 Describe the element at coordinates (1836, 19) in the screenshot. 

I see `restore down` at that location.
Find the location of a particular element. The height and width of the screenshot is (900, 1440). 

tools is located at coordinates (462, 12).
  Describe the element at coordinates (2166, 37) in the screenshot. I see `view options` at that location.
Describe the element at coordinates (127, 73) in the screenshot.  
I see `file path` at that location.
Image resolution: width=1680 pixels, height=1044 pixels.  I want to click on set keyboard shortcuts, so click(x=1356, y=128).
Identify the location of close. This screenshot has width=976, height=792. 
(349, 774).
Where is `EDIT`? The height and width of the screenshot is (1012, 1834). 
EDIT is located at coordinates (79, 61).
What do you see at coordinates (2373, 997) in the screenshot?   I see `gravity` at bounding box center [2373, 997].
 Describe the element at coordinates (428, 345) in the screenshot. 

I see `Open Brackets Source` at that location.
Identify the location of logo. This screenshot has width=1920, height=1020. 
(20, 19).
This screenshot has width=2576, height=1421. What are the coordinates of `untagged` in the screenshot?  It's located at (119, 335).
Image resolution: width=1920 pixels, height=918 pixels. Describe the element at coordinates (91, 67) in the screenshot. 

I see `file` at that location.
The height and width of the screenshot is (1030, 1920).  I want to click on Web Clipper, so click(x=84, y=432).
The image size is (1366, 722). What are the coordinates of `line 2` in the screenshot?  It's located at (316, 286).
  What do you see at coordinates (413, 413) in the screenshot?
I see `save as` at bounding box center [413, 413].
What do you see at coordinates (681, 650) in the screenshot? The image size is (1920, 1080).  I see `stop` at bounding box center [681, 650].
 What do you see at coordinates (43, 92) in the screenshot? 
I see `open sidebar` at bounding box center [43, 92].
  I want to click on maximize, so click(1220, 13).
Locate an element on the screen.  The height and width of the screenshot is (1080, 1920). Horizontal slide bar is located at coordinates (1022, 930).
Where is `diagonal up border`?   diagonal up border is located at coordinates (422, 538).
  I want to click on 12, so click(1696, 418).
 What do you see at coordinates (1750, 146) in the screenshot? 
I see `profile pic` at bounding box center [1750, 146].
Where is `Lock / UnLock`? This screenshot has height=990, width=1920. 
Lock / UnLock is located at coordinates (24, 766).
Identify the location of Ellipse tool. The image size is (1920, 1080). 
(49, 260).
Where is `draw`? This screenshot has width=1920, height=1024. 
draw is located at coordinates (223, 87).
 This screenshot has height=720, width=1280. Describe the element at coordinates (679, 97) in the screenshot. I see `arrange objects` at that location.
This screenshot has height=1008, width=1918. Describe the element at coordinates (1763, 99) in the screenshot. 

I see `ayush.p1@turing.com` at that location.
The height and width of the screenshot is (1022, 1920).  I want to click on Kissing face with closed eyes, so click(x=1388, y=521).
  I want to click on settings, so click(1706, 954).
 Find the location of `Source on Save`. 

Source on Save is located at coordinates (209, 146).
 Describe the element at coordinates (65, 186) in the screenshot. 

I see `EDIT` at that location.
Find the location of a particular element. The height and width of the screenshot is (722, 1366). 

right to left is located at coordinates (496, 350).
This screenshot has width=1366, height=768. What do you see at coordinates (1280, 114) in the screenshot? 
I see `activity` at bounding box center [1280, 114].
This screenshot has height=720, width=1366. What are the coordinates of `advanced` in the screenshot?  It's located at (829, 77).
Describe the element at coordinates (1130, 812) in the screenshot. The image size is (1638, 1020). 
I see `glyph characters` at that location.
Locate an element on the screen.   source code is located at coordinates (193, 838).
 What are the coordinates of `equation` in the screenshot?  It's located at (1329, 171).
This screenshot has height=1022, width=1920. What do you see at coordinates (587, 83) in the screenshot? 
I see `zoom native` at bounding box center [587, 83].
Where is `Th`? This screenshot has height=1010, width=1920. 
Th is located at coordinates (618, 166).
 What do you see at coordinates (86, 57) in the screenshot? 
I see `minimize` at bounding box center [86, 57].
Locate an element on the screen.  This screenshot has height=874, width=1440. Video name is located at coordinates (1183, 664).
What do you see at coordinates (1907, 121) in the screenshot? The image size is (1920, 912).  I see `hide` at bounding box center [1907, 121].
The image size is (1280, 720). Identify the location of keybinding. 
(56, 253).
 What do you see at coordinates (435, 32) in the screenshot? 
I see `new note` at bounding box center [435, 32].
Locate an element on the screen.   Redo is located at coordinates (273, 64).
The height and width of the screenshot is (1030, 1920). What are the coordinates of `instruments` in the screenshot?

# # # #

_WORK TO DO_
Copy all of the data above word for word, without changing anything.

_COMPLETED TASK_
 Describe the element at coordinates (1836, 19) in the screenshot. 

I see `restore down` at that location.
Find the location of a particular element. The height and width of the screenshot is (900, 1440). 

tools is located at coordinates (462, 12).
  Describe the element at coordinates (2166, 37) in the screenshot. I see `view options` at that location.
Describe the element at coordinates (127, 73) in the screenshot.  
I see `file path` at that location.
Image resolution: width=1680 pixels, height=1044 pixels.  I want to click on set keyboard shortcuts, so click(x=1356, y=128).
Identify the location of close. This screenshot has width=976, height=792. 
(349, 774).
Where is `EDIT`? The height and width of the screenshot is (1012, 1834). 
EDIT is located at coordinates (79, 61).
What do you see at coordinates (2373, 997) in the screenshot?   I see `gravity` at bounding box center [2373, 997].
 Describe the element at coordinates (428, 345) in the screenshot. 

I see `Open Brackets Source` at that location.
Identify the location of logo. This screenshot has width=1920, height=1020. 
(20, 19).
This screenshot has width=2576, height=1421. What are the coordinates of `untagged` in the screenshot?  It's located at (119, 335).
Image resolution: width=1920 pixels, height=918 pixels. Describe the element at coordinates (91, 67) in the screenshot. 

I see `file` at that location.
The height and width of the screenshot is (1030, 1920).  I want to click on Web Clipper, so click(x=84, y=432).
The image size is (1366, 722). What are the coordinates of `line 2` in the screenshot?  It's located at (316, 286).
  What do you see at coordinates (413, 413) in the screenshot?
I see `save as` at bounding box center [413, 413].
What do you see at coordinates (681, 650) in the screenshot? The image size is (1920, 1080).  I see `stop` at bounding box center [681, 650].
 What do you see at coordinates (43, 92) in the screenshot? 
I see `open sidebar` at bounding box center [43, 92].
  I want to click on maximize, so click(1220, 13).
Locate an element on the screen.  The height and width of the screenshot is (1080, 1920). Horizontal slide bar is located at coordinates (1022, 930).
Where is `diagonal up border`?   diagonal up border is located at coordinates (422, 538).
  I want to click on 12, so click(1696, 418).
 What do you see at coordinates (1750, 146) in the screenshot? 
I see `profile pic` at bounding box center [1750, 146].
Where is `Lock / UnLock`? This screenshot has height=990, width=1920. 
Lock / UnLock is located at coordinates (24, 766).
Identify the location of Ellipse tool. The image size is (1920, 1080). 
(49, 260).
Where is `draw`? This screenshot has width=1920, height=1024. 
draw is located at coordinates (223, 87).
 This screenshot has height=720, width=1280. Describe the element at coordinates (679, 97) in the screenshot. I see `arrange objects` at that location.
This screenshot has height=1008, width=1918. Describe the element at coordinates (1763, 99) in the screenshot. 

I see `ayush.p1@turing.com` at that location.
The height and width of the screenshot is (1022, 1920).  I want to click on Kissing face with closed eyes, so click(x=1388, y=521).
  I want to click on settings, so click(1706, 954).
 Find the location of `Source on Save`. 

Source on Save is located at coordinates (209, 146).
 Describe the element at coordinates (65, 186) in the screenshot. 

I see `EDIT` at that location.
Find the location of a particular element. The height and width of the screenshot is (722, 1366). 

right to left is located at coordinates (496, 350).
This screenshot has width=1366, height=768. What do you see at coordinates (1280, 114) in the screenshot? 
I see `activity` at bounding box center [1280, 114].
This screenshot has height=720, width=1366. What are the coordinates of `advanced` in the screenshot?  It's located at (829, 77).
Describe the element at coordinates (1130, 812) in the screenshot. The image size is (1638, 1020). 
I see `glyph characters` at that location.
Locate an element on the screen.   source code is located at coordinates (193, 838).
 What are the coordinates of `equation` in the screenshot?  It's located at (1329, 171).
This screenshot has height=1022, width=1920. What do you see at coordinates (587, 83) in the screenshot? 
I see `zoom native` at bounding box center [587, 83].
Where is `Th`? This screenshot has height=1010, width=1920. 
Th is located at coordinates (618, 166).
 What do you see at coordinates (86, 57) in the screenshot? 
I see `minimize` at bounding box center [86, 57].
Locate an element on the screen.  This screenshot has height=874, width=1440. Video name is located at coordinates (1183, 664).
What do you see at coordinates (1907, 121) in the screenshot? The image size is (1920, 912).  I see `hide` at bounding box center [1907, 121].
The image size is (1280, 720). Identify the location of keybinding. 
(56, 253).
 What do you see at coordinates (435, 32) in the screenshot? 
I see `new note` at bounding box center [435, 32].
Locate an element on the screen.   Redo is located at coordinates (273, 64).
The height and width of the screenshot is (1030, 1920). What are the coordinates of `instruments` in the screenshot?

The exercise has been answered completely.